Exercise prompt: Write the next passage of the piece on the San Juan Water District replacing its mandatory water restrictions with voluntary conservation, continuing from its final sentence.

Selected excerpt:
▽

It’s finally happened.
California’s urban water users are questioning California's folly of saying one thing while doing something completely illogical.
While the official California position says that we’re still in a drought, this Sacramento Bee story suggests residents are now skeptical given what they continue to see on the news.
Directors of Sacramento County’s San Juan Water District voted the other day to lift mandatory water restrictions and replace them with a voluntary call for conservation.
The lower level means two things, according to the district’s website: the 10 percent drought surcharge will be removed from water bills and the mandated water conservation efforts are now merely voluntary.
The jewel in the Sacramento Bee article comes in the very last paragraph, and is attributed to Lisa Brown customer service manager for the community services district in the upscale community known as Granite Bay.
Brown told the Bee that customers were calling the district office, wanting to know why Folsom Lake – the district’s source of water – was releasing water at the same time residents were under a mandate to conserve water.
It all makes sense. After all, it was easy for residents to conserve when Folsom Lake was merely a puddle and news stories talked of catastrophic circumstances once the lake fell to “dead pool” late last year.

△

Data excerpt:
▽

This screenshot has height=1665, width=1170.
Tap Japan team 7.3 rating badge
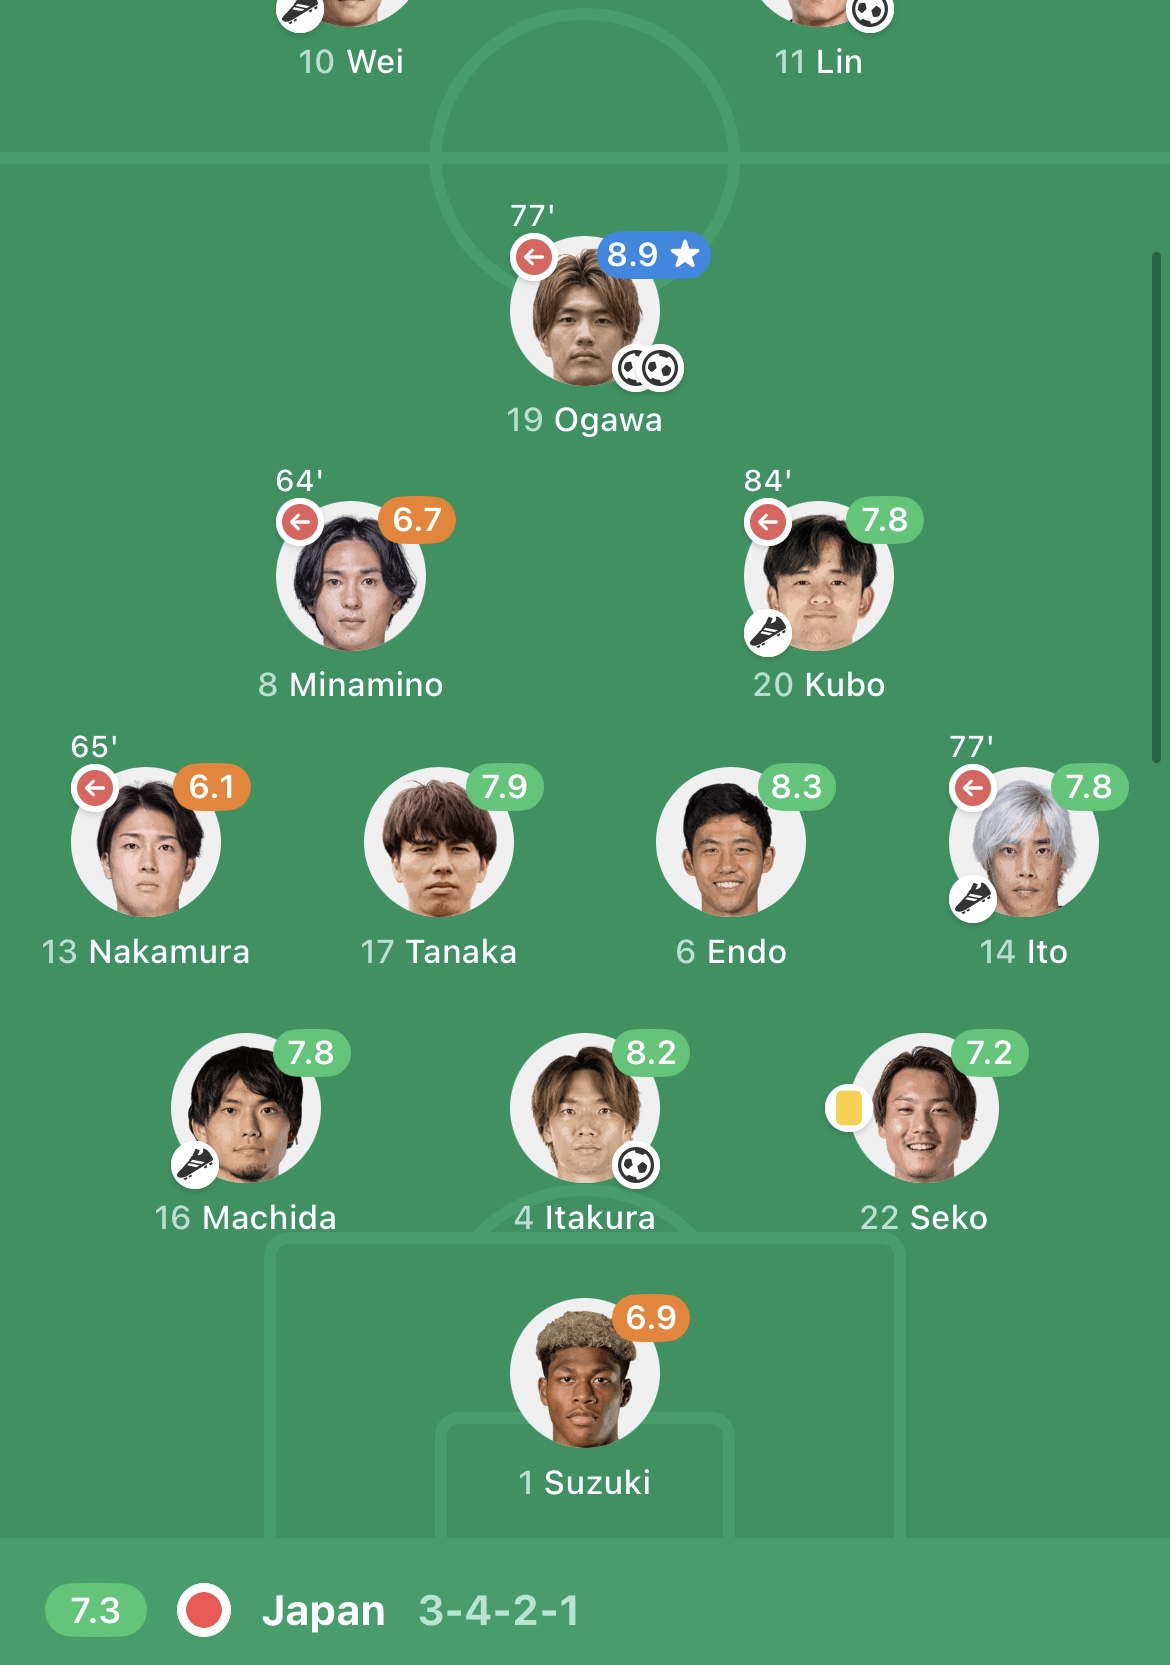(x=96, y=1610)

△

Exercise answer:
Now that Folsom has risen so much that water managers were forced to make “flood control” releases from the reservoir, residents want to know why they have to conserve water and pay that $10 drought surcharge.
It’s a great question: Why should residents (and I’ll add “farmers”) have to conserve water when the state and federal government continue to release water into the Pacific Ocean rather than conserve it?
Either we’re in a serious drought that calls for drastic measures or we’re not. If we’re not, then turn off the electronic signs along the freeway that tell us we are.
Ever since the rains came California farmers were asking similar questions as a daily state report of water conditions in the Sacramento/San Joaquin River Delta showed that outflows into the ocean were exponentially higher than what officials were storing in the likelihood that drought conditions would persist for another year.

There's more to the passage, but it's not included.